TASK INSTRUCTIONS: Below are some records. Copy every line in them that holds "Соларен".

Collected data entries

□ □ □ □

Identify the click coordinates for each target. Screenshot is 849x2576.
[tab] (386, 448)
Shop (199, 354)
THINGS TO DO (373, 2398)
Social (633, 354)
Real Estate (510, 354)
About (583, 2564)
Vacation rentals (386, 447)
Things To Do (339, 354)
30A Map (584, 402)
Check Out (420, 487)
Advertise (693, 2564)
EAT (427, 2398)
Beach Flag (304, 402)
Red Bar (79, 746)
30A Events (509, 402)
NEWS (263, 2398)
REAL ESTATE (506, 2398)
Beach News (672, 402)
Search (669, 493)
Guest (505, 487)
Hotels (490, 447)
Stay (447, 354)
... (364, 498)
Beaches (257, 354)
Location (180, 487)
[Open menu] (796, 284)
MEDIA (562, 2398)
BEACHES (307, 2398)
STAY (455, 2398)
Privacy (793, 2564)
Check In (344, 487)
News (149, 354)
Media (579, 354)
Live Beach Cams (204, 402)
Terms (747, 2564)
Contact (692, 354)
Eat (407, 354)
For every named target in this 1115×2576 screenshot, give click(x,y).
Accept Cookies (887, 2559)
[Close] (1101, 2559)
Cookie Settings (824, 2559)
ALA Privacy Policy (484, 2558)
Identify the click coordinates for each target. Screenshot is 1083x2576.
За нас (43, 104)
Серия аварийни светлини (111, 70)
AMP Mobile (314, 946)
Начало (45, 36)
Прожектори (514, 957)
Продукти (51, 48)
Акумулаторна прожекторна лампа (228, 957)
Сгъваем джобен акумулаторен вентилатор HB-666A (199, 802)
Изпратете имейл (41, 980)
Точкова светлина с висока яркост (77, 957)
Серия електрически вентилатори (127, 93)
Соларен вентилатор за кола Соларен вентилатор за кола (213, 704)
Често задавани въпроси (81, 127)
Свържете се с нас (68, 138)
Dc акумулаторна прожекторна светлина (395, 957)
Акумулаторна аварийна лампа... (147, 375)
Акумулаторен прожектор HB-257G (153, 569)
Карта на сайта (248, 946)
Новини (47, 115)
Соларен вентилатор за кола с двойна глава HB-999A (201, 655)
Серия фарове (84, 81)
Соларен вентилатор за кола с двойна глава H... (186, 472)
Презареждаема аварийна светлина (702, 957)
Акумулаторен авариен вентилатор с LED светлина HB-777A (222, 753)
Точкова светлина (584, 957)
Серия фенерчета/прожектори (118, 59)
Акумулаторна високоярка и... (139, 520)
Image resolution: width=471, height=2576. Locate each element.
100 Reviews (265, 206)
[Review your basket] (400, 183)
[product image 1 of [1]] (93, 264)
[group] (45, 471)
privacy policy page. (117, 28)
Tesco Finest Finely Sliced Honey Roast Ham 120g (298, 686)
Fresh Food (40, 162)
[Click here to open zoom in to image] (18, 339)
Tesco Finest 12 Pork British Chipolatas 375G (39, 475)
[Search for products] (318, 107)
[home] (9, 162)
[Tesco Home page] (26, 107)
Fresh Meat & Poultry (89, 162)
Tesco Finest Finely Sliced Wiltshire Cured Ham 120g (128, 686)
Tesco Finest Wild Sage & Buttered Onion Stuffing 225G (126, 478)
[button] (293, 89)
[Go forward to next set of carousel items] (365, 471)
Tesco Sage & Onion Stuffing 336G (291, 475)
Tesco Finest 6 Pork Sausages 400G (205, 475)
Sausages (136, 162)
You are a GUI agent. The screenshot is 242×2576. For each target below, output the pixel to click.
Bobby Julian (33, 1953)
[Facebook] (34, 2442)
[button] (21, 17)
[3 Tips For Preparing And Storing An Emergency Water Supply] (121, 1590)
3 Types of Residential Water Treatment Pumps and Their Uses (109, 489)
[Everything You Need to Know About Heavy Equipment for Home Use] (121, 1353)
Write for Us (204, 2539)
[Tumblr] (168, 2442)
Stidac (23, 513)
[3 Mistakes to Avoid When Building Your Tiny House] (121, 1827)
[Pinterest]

□ □ □ □

FINAL ANSWER:
Соларен вентилатор за кола Соларен вентилатор за кола (213, 704)
Соларен вентилатор за кола с двойна глава HB-999A (201, 655)
Соларен вентилатор за кола с двойна глава H... (186, 472)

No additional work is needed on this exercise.